The wide variety of offerings lead to a veritable Sophie's Grilled Cheese Choice Situation:


On this particular visit, after much consternation and soul-searching, I opted for the Grill Works with Provolone, Swiss, Monterey Jack, Portobello, Roasted Red Pepper and Red Onion. Immediately after ordering, I worried that with such diverse ingredients, the Cheese factor would be overshadowed...


The sweetness of the grilled vegetables seemed to compliment the delicate balancing of selected cheeses, and it was clear that the cheese would not be outdone.



The Grilled Cheese was excellent, with a relatively even distribution of cheese, bread and veggies per bite. My only complaint was that it felt a little shy on the butter for my liking.

Overall - A very good Niche Sandwich Shop. Great selection, customizable (Bacon for $2 etc.), very good accompanying soups (last time I was there it was organic tomato, a.k.a. the Grilled Cheese Sandwiches' best pal), and a menu that will allow you to explore different options for at least a dozen visits.

Judgment: 8/10 Opas.

The Croque Monsieur, while functionally similar, has its own separate history. Roughly translated as the "Crispy Mister", legend (endorsed by Wikipedia and various Sandwich crackpots on the net) suggests that the Croque Monsieur was invented, like most wonderful things, by accident. Sandwich lore holds that it was created when a blue collar worker left a cold cheese Sandwich with Ham on a radiator - et voila.

The first recorded literary mention of the Croque-Monsieur dates back to Proust's 1918 magnum-opus À la Recherche du Temps Perdu

Or, en sortant du concert, comme, en reprenant le chemin qui va vers l’hôtel, nous nous étions arrêtés un instant sur la digue, ma grand’mère et moi, pour échanger quelques mots avec Mme de Villeparisis qui nous annonçait qu’elle avait commandé pour nous à l’hôtel des «Croque Monsieur» et des ufs à la crème…

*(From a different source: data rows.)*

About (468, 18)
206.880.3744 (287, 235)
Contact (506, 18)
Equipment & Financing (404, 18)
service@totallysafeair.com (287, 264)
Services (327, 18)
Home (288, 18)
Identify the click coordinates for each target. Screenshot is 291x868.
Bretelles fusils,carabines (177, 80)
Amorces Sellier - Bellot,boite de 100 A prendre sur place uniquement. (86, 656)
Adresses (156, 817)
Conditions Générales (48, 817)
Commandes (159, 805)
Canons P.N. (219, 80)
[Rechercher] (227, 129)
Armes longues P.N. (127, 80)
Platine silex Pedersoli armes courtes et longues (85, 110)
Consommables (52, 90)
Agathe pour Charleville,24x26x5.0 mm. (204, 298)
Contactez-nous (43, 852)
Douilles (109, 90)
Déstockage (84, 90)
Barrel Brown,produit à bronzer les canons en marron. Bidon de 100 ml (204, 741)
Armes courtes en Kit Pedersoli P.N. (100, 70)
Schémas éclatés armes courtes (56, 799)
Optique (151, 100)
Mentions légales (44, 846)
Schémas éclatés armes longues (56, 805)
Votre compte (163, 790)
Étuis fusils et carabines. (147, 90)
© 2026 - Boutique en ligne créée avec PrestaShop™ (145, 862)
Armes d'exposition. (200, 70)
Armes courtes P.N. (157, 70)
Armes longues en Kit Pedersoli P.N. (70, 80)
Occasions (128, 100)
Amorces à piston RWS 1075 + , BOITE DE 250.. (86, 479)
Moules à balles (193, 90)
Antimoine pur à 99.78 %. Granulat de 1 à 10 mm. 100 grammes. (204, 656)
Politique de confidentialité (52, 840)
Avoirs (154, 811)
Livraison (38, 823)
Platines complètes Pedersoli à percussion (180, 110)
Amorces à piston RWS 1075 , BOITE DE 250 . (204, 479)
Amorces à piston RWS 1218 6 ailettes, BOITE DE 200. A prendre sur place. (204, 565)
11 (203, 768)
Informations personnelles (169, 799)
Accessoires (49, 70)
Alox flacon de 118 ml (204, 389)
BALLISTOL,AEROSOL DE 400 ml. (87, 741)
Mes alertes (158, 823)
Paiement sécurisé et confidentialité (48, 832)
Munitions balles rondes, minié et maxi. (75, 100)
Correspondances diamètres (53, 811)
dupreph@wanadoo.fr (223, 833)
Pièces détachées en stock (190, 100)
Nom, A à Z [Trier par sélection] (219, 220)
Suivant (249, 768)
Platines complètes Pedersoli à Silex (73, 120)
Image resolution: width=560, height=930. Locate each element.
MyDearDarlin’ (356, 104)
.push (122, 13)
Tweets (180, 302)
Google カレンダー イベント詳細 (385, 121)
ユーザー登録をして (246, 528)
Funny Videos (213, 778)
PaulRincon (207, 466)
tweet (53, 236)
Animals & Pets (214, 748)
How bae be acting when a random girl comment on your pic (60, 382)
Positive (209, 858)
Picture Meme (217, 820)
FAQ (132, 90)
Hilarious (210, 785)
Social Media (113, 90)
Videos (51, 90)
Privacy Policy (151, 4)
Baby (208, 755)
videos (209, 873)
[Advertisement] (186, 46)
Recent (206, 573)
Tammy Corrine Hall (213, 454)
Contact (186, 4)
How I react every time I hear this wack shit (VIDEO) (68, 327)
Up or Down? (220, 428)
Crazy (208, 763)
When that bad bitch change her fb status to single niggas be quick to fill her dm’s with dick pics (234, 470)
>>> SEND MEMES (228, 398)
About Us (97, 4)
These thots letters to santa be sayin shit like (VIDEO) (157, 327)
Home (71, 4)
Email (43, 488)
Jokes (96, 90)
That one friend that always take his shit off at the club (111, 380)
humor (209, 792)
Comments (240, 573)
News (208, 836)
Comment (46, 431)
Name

Clearly a storied history indeed.

Run by the owners of Tati Bistro, Chabichou is a combination cheese-monger/cafe/prepared food outlet. With a wide array of cheese and liberal use of the French language, I figured this would be as good a spot as any to get the French Classic.

The Croque Monsieur is typically served with Emmental or Gruyere (I believe the latter was used) with extra layers of cheese on the top with a gooey concentration of ham and cheese in the middle. As it is French, it is also typically generously buttered.

In this particular version, the cheese was good, the ham was rich and flavorful, but the preparation felt off. Instead of frying in butter, a semi-prepared version is sent to a Subway-esque speed toaster, which gave the bread the seem unfortunate texture of the bread portion of a Toasted BMT/Garlic Bread instead of a more even pan-based golden crunch.



Still, the ingredients were very good.

Judgment: 7/10 Opas.

At no point should this post suggest that a great Grilled Cheese needs to be fancy with white truffle oil and edible gold and served w/ Caviar-emulsion ketchup. Far from it. Sometimes a slice of Kraft single and some Brian Schwartz whiter-than-white white-bread is just when the doctor ordered. But when you feel the need to get one out, there are tons of fantastic Grilled Cheese Sandwiches to be found.

After all, if the cheese isn't yours, it's Nacho Cheese.